Em consequência disso, pode-se perceber que a crise pautada na educação, como instrumento de legitimação do mercado do ensino superior, acabou por ratificar uma crise efetiva de construção de uma autonomia tecnológica. Além disso, confirma o encaixe brasileiro no papel secundário e periférico do capitalismo global e, igualmente, limítrofe do desenvolvimento do estado da Bahia, refém desse arranjo mercantil.
Nesse mesmo sentido, o antropólogo e educador Darcy Ribeiro já havia sentenciado, ao perceber a crescente hegemonia do discurso de crise na educação brasileira, enfatizando que, na verdade: “[...] a crise educacional do Brasil da qual tanto se fala, não é uma crise, é um programa. Um programa em curso, cujos frutos, amanhã, falarão por si mesmos” (RIBEIRO, 2019, p. 55).
Logo, essa condição de crise configura-se como uma estratégia ideológica de manipulação dos discursos, visando à legitimação e aceitação da interferência do capital financeiro como protagonismo em um campo de atuação governamental. Logo, esse discurso apresenta-se amplificado, assumindo formas cada vez mais nítidas, visando à implantação de políticas neoliberais com a multiplicação de propostas reformistas que aceleram parcerias público-privadas e, sobretudo, as próprias privatizações (MOTA JÚNIOR; SOUSA, 2019).
Nessa perspectiva, especialmente, a universidade pública tem sido alvo desse discurso que visa desvalorizar seus serviços e precarizar, ainda mais, as condições de sua existência, através de um processo de sucateamento, deflagrado agora por meio de cortes sucessivos, contingenciamentos de verbas e redução dos investimentos. Esse cenário relembra o processo de resistência sofrido no passado, que mereceu críticas do educador Anísio Teixeira, por essa “[...] tradição antiuniversitária alimentada pelo retardamento ou pobreza intelectual vigente no país” (FIALHO, 1998, p. 32).
Por outro lado, nesse contexto, tem-se consolidado um fenômeno amplo de transnacionalização, que ocorre por toda América Latina, afetada enormemente por políticas de ajuste exigidas por organismos multilaterais, numa nova ordem político- econômica internacional, que ultrapassa as fronteiras nacionais e tem sido facilitada pelo avanço das tecnologias informação e comunicação (TIC) e pelo avanço do neoliberalismo nos países considerados emergentes. A ocorrência dessa lógica, com fins econômicos, políticos e jurídicos, organiza-se por meio da globalização da economia e da financeirização do capital (LAMPERT, 2006; MAUÉS; SOUZA, 2018).

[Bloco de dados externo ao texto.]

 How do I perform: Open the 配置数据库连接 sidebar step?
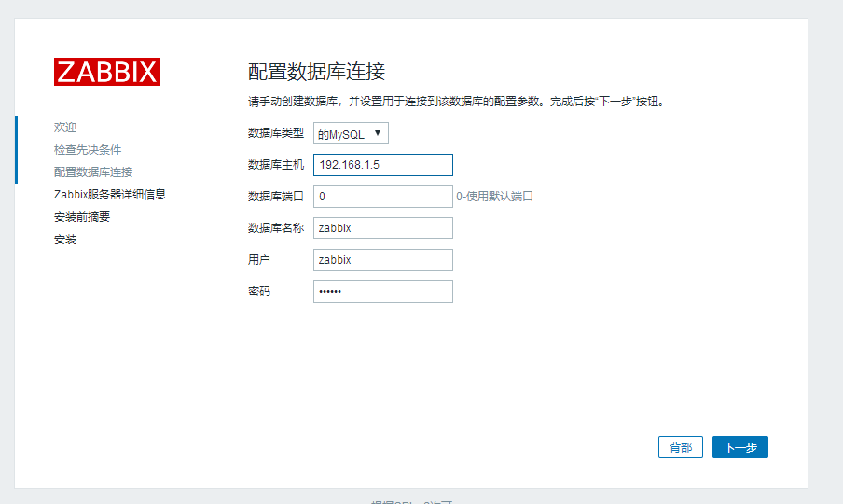(x=93, y=171)
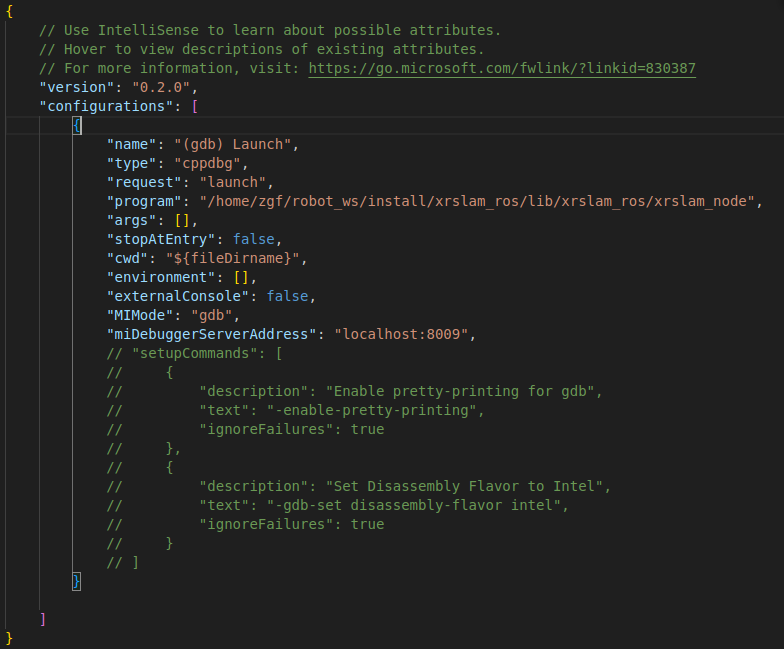Open the go.microsoft.com fwlink URL

tap(502, 68)
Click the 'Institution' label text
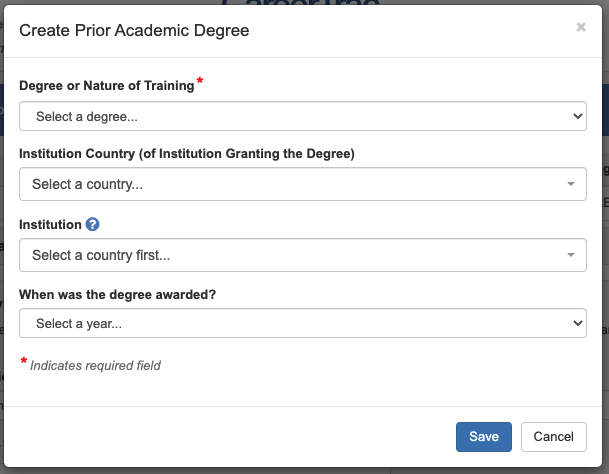 (x=50, y=225)
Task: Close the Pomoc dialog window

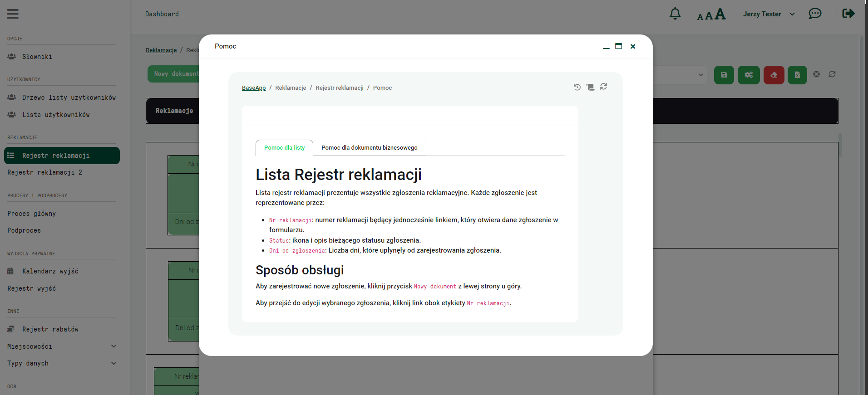Action: [x=633, y=46]
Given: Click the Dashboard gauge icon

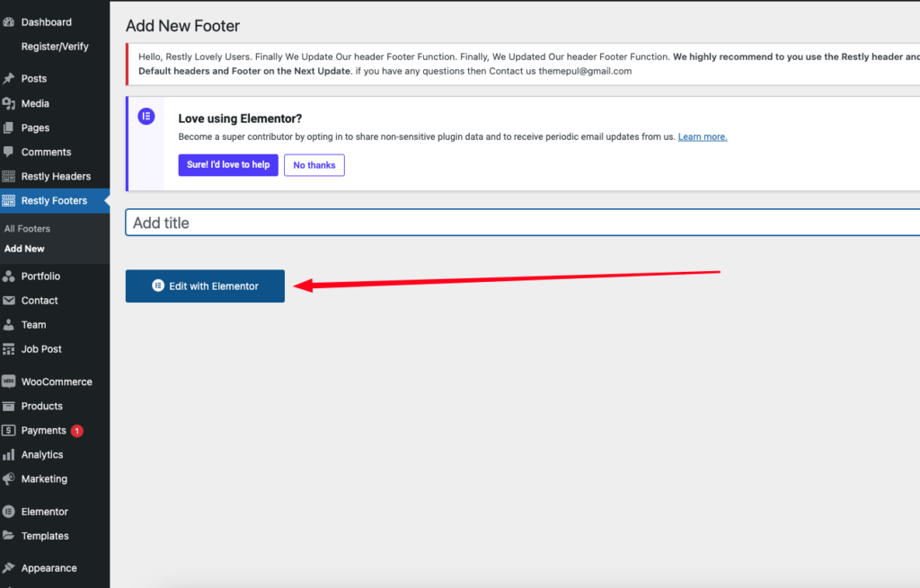Looking at the screenshot, I should point(8,22).
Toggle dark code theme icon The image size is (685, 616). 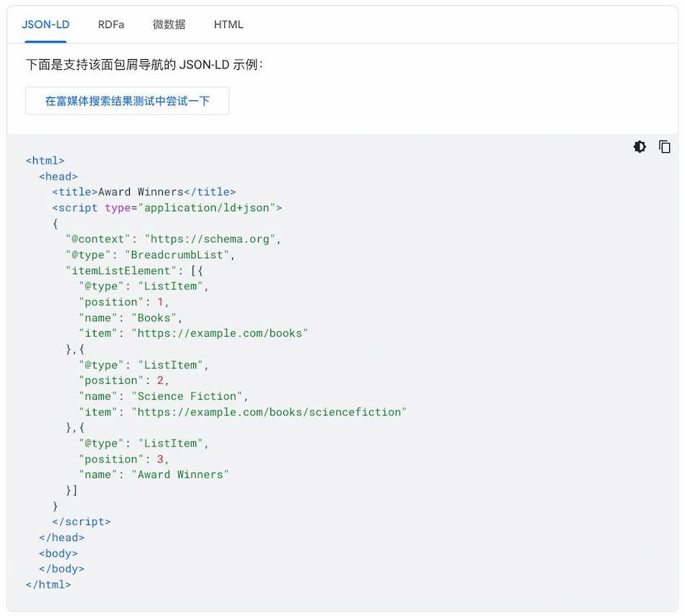point(640,147)
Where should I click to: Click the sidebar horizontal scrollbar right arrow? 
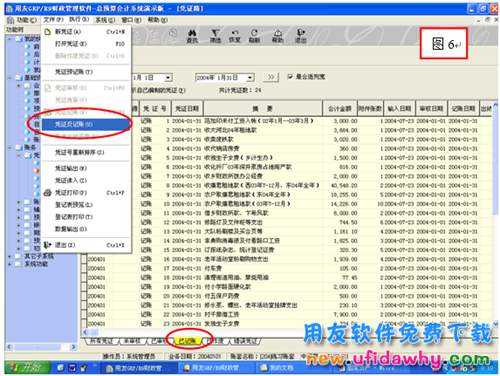[73, 347]
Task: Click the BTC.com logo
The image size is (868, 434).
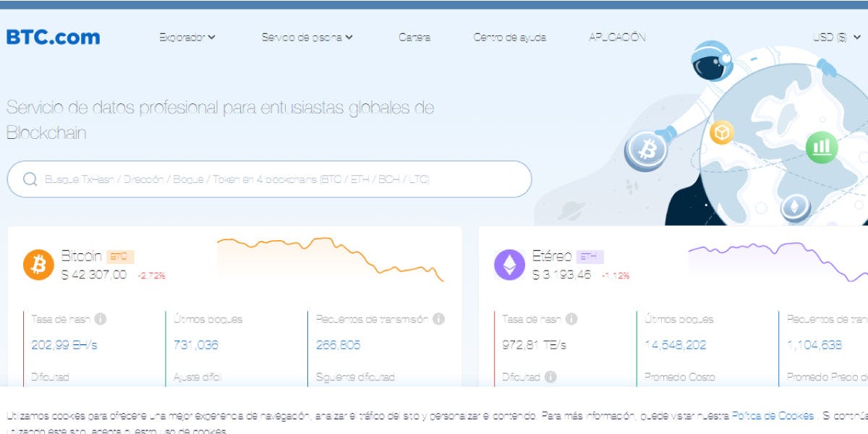Action: tap(53, 37)
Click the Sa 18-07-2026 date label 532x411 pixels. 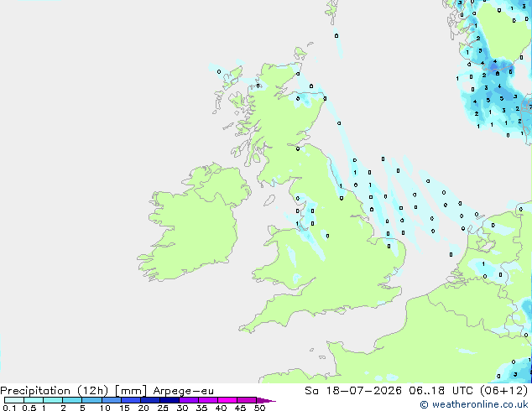tap(353, 391)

No caso brasileiro, nunca este processo foi tão abertamente defendido ou politicamente viabilizado, de modo que, hoje, os grupos mercadológicos tem representação no cargo máximo da educação no país. O atual Ministro da Educação, Abraham Weintraub, ao participar de um Congresso promovido pelo Fórum das Entidades Representativas do Ensino Superior Particular, em Belo Horizonte (MG), destacou a iniciativa privada como o principal agente na expansão do ensino superior. Enquanto isso, as instituições federais de ensino superior (IFES) passam por forte contingenciamento de recursos e, como consequência direta desse discurso, as ações dos grupos educacionais Estácio e Kroton lideraram a alta do índice na Bolsa de Valores de São Paulo (EXAME, 2019).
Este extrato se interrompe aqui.